#### Page

There is another artifact of token changing in the current compiler: we underscore any rpc method names. So if you defined rpc SomeMethod (Foo) returns (Bar);, the method would end up being compiled to some_method. Indeed, the server/service code in the gem also enforces that the method name is underscored when a request is received. Going with the policy of zero token manipulation, I would remove this change as well (in both the compiler and runtime server code).

And finally, @nolanamy you are correct that whatever change we make will break code. As such, my preference is not to release this with the 2.7 branch, but wait to make this change when we can release version 3 (which is coming). That way we can appropriately message gem users and an expectation of possible breakage will be understood.

So, to recap:

No token manipulation, period.
Compiler raises an error if message, service, or enum names begin with lower case.
Pushed with version 3.

Everyone cool with this?

nolanamy commented 11 years ago

Sounds pretty good to me.

########

■ **Work to complete**:
1) Answer these questions about the compiler thread:
(a) In the current compiler, what would the method from rpc SomeMethod (Foo) returns (Bar); be compiled to?
(b) With which version does the recap say the change will be pushed?
(c) What was nolanamy's reply to the recap?
2) Please repeat the compiler thread word for word, starting at "And finally, @nolanamy" and ending at "with lower case.".

#### Entries shown

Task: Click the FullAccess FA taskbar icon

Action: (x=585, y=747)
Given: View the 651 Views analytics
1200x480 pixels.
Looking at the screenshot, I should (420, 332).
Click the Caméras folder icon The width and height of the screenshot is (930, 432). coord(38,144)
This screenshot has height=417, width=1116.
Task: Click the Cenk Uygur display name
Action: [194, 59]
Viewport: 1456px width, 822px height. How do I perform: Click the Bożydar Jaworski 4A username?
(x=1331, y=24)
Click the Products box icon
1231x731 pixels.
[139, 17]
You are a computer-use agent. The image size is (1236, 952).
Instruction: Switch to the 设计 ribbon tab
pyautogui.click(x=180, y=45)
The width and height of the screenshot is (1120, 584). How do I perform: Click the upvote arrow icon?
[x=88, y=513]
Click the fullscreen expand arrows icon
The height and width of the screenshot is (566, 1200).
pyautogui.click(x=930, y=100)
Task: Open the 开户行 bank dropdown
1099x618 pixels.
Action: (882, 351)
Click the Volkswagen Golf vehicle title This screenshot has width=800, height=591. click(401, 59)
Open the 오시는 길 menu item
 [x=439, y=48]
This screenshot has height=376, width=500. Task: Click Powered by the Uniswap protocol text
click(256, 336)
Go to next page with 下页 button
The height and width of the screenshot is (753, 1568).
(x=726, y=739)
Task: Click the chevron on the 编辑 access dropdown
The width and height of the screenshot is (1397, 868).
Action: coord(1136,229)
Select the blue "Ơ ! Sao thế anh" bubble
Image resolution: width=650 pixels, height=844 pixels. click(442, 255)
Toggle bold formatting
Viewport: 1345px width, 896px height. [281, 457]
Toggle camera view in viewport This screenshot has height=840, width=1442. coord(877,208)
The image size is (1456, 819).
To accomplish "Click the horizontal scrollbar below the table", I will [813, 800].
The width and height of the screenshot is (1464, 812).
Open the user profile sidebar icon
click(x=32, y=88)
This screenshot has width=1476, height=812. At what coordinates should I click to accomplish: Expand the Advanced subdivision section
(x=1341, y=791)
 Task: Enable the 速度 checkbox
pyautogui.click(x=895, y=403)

########

■ **Results for the exercise**:
1)
(a) some_method
(b) Version 3
(c) "Sounds pretty good to me."

2)
And finally, @nolanamy you are correct that whatever change we make will break code. As such, my preference is not to release this with the 2.7 branch, but wait to make this change when we can release version 3 (which is coming). That way we can appropriately message gem users and an expectation of possible breakage will be understood.

So, to recap:

No token manipulation, period.
Compiler raises an error if message, service, or enum names begin with lower case.